(Excerpt from a dataset)
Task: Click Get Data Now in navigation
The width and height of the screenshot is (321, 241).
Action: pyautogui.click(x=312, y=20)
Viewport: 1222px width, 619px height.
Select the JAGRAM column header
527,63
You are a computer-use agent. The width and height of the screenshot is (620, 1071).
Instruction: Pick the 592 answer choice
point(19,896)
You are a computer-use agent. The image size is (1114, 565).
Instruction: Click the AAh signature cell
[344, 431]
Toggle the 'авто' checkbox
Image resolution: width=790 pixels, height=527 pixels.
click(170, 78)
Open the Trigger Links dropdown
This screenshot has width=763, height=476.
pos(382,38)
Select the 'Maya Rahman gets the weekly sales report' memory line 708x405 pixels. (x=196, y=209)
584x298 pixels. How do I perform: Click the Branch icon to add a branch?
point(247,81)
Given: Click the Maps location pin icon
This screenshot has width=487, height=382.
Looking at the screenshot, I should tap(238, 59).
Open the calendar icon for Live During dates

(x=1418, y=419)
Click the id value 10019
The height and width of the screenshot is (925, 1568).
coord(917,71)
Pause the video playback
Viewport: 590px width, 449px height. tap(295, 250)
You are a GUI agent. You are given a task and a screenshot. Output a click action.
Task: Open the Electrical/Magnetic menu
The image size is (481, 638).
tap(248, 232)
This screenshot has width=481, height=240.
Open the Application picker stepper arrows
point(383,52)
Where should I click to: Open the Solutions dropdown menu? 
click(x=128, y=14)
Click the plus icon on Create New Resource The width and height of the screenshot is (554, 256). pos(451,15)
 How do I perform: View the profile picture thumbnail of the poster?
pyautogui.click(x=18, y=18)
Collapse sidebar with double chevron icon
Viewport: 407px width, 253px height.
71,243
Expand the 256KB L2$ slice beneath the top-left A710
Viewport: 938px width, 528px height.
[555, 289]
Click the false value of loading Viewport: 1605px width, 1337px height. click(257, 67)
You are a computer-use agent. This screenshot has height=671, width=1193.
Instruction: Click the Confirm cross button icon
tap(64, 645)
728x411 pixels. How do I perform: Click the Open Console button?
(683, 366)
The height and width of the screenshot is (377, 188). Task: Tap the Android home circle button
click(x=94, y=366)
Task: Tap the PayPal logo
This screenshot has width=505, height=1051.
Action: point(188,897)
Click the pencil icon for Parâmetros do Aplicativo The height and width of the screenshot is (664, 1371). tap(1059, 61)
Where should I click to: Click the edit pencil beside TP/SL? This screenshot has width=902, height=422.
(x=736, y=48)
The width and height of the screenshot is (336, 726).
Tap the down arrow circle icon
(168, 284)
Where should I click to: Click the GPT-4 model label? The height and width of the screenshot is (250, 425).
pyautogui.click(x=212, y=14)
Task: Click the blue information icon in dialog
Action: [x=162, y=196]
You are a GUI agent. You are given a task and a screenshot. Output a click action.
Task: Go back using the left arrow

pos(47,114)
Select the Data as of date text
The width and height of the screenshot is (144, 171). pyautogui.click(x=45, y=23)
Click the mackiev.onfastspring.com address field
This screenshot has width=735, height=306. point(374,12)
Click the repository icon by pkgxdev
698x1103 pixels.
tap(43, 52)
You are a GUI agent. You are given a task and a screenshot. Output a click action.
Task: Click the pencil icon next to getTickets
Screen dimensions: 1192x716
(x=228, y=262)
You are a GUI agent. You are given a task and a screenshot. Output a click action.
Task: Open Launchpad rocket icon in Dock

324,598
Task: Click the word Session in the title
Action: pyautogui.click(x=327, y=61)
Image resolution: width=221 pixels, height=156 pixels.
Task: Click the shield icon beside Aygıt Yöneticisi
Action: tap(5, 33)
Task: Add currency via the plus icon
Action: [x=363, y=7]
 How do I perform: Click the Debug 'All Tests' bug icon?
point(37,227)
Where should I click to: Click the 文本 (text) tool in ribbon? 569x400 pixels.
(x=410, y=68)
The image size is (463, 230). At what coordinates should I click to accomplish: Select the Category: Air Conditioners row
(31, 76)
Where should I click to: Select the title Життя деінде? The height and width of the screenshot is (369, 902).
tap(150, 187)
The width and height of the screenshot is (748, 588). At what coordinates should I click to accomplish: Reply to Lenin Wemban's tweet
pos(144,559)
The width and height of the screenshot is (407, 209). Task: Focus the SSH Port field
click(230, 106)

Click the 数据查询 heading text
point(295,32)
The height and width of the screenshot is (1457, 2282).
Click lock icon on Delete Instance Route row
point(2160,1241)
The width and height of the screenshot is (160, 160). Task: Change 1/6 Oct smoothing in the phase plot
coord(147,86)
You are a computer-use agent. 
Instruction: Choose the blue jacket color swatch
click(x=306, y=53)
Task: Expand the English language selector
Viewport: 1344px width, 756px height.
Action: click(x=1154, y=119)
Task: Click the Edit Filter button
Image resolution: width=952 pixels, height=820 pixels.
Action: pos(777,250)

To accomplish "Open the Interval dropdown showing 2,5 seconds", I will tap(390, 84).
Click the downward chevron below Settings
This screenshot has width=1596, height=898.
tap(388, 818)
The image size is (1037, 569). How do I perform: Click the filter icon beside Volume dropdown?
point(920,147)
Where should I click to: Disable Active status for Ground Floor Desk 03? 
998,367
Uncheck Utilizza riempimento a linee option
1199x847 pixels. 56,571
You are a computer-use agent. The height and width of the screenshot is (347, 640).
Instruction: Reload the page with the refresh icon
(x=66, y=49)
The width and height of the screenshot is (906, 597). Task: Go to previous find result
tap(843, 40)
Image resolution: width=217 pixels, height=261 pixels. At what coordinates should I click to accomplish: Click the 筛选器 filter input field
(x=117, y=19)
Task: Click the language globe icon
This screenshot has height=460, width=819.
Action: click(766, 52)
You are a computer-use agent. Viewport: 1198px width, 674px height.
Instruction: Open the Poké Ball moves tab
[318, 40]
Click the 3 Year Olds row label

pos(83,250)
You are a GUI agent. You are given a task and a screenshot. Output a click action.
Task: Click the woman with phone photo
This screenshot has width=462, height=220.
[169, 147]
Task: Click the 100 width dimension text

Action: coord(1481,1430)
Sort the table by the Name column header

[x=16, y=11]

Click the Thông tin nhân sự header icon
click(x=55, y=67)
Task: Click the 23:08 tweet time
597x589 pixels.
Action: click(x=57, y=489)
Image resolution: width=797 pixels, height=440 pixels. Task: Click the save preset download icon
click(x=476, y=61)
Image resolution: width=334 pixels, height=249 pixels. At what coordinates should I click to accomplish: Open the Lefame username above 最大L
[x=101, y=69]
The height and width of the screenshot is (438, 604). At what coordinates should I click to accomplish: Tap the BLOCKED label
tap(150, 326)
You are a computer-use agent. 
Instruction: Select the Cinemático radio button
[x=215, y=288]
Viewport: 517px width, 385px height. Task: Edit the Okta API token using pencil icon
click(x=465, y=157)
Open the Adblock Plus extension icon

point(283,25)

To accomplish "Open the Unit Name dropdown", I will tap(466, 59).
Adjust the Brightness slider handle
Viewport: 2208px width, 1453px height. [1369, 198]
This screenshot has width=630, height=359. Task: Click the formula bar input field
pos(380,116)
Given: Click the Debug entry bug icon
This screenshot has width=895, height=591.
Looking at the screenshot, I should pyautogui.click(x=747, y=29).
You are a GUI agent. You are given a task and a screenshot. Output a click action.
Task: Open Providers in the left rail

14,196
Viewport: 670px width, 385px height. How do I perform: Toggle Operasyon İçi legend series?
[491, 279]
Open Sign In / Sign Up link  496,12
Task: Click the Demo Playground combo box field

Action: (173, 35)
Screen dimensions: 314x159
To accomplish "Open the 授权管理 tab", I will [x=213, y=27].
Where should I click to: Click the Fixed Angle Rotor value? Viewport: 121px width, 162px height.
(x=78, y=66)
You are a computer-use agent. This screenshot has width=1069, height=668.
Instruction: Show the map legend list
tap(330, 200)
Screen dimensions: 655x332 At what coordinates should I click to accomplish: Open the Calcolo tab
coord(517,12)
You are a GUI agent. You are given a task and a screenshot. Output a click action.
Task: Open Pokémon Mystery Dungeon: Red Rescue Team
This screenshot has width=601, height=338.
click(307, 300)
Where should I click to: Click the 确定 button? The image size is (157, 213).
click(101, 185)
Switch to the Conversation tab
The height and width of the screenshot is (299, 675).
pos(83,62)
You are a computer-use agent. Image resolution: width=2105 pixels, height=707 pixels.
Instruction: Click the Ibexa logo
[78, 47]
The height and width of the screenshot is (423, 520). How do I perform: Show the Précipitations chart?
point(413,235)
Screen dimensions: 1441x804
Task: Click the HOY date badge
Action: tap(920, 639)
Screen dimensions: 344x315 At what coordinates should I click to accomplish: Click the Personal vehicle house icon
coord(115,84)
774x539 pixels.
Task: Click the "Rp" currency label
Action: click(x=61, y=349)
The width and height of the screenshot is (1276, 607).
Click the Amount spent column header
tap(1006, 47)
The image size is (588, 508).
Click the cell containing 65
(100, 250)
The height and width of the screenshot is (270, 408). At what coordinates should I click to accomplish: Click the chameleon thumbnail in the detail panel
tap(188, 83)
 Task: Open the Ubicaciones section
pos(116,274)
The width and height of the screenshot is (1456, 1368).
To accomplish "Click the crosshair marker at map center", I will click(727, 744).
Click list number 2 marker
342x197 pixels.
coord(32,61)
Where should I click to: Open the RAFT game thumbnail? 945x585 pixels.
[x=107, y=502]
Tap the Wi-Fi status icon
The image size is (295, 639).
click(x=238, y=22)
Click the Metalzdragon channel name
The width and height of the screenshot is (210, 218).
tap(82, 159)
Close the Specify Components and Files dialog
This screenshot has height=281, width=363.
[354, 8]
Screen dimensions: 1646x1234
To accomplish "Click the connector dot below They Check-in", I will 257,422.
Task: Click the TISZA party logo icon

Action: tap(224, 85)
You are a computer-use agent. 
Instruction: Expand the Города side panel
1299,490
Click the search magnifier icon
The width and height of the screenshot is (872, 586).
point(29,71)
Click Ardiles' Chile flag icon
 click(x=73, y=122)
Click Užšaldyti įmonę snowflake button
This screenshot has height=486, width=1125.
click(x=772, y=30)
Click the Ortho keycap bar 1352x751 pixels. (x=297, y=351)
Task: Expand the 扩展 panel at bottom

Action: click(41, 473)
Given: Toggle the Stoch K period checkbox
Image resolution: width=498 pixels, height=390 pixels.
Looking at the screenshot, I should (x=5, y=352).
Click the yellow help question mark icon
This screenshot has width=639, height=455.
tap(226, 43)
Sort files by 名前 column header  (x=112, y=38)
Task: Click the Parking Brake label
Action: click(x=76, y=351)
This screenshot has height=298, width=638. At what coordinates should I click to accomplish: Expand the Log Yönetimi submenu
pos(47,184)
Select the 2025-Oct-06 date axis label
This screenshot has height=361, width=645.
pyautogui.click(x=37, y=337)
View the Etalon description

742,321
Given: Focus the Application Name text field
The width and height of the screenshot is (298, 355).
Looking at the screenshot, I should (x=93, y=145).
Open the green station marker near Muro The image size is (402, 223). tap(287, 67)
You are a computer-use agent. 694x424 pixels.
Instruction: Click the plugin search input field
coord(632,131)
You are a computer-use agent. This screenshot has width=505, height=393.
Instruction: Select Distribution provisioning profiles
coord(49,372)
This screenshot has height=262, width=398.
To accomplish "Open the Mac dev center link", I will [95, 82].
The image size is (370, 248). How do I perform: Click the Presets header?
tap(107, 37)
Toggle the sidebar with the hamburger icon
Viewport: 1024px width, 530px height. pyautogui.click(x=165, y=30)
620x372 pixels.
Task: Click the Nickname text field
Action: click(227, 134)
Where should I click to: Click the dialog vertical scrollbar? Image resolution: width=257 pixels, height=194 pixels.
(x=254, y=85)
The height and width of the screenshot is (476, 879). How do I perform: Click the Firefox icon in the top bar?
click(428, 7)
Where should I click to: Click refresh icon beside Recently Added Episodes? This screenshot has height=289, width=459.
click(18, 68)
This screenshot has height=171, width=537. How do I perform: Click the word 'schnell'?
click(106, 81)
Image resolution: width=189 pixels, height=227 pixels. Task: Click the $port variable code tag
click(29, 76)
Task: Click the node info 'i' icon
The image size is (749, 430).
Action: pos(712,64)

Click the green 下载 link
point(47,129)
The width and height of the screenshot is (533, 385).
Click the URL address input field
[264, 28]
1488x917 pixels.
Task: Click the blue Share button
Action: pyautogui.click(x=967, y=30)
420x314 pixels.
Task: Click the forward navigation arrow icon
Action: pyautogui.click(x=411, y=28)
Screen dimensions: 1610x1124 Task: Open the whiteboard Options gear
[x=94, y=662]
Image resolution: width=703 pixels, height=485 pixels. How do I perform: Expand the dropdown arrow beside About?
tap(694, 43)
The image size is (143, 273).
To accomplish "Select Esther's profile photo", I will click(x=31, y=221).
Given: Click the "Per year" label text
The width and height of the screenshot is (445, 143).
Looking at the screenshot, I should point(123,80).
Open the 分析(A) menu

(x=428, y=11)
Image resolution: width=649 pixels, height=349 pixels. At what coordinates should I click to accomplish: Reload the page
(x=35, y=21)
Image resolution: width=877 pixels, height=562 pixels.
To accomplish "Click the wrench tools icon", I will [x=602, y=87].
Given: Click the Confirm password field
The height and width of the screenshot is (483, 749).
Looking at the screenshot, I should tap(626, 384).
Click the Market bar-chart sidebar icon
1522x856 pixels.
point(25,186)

## Stated task
Pick out every line in the records above that contains the word "Application", and copy each one. Only matches with the same capitalization count.

## Reply
Open the Application picker stepper arrows
Given: Focus the Application Name text field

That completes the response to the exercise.